Manhattan Plot of SKAT-O association results: Each point represents one of the 20,385 genes plotted against x-axis being chromosome position and y-axis log transformed SKAT-O p-value. All the genes above the red line are Bonferroni significant, and genes above the blue line have a p-value < 1 × 10⁻⁵.

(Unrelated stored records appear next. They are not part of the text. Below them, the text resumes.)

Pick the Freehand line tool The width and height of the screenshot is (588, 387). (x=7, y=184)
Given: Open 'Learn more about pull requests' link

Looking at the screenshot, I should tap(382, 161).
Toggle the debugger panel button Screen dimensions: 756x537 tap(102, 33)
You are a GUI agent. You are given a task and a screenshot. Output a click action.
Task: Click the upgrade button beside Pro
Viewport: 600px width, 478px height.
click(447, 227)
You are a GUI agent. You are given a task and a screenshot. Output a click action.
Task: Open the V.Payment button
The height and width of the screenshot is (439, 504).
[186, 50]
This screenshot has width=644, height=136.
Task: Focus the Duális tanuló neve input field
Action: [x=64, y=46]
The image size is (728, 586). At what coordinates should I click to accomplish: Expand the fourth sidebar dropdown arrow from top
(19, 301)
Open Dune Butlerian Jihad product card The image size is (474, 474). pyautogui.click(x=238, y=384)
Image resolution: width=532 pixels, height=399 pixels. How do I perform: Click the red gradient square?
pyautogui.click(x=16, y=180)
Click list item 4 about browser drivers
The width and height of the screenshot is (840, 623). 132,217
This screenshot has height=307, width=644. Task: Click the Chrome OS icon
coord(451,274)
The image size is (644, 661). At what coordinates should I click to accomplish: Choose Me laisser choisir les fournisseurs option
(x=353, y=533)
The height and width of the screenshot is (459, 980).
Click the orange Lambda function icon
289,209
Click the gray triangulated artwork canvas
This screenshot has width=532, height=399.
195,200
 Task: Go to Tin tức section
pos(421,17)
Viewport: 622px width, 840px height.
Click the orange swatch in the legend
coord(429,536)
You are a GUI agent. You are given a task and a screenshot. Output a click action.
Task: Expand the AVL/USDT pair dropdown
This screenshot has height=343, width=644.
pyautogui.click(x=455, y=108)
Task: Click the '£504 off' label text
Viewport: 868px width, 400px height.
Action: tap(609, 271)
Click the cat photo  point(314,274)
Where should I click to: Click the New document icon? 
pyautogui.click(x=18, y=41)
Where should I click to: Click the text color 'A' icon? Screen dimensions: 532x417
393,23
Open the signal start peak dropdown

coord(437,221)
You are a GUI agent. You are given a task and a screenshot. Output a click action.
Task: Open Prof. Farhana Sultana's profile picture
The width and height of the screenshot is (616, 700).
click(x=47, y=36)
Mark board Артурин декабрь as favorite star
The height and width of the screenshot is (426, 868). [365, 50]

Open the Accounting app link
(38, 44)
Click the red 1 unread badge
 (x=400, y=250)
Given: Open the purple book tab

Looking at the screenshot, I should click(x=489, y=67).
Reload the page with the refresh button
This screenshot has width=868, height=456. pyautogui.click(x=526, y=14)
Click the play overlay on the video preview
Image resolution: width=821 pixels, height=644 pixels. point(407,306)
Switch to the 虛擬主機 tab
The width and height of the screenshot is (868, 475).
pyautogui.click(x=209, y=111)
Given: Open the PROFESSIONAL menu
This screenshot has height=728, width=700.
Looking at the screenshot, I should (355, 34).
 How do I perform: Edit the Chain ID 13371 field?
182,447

The RECK gene was found to be associated with endometrial cancer and was replicated (p-value < 0.05). ATP8A1 showed a suggestive association (p-value < 10⁻⁵) in the discovery analysis and was also replicated (p-value < 0.05). Table 2 shows the number of loci, allele counts, SKAT-O p-value, and Bonferroni corrected p-value of the six protein-coding genes, one long non-coding RNA as well as additional suggestive gene, ATP8A1 from discovery and replication analysis. Table 2 also summarizes the distribution of MAC between case and control populations.

Table 2.

Genes associated with endometrial cancer after Bonferroni correction in discovery analysis.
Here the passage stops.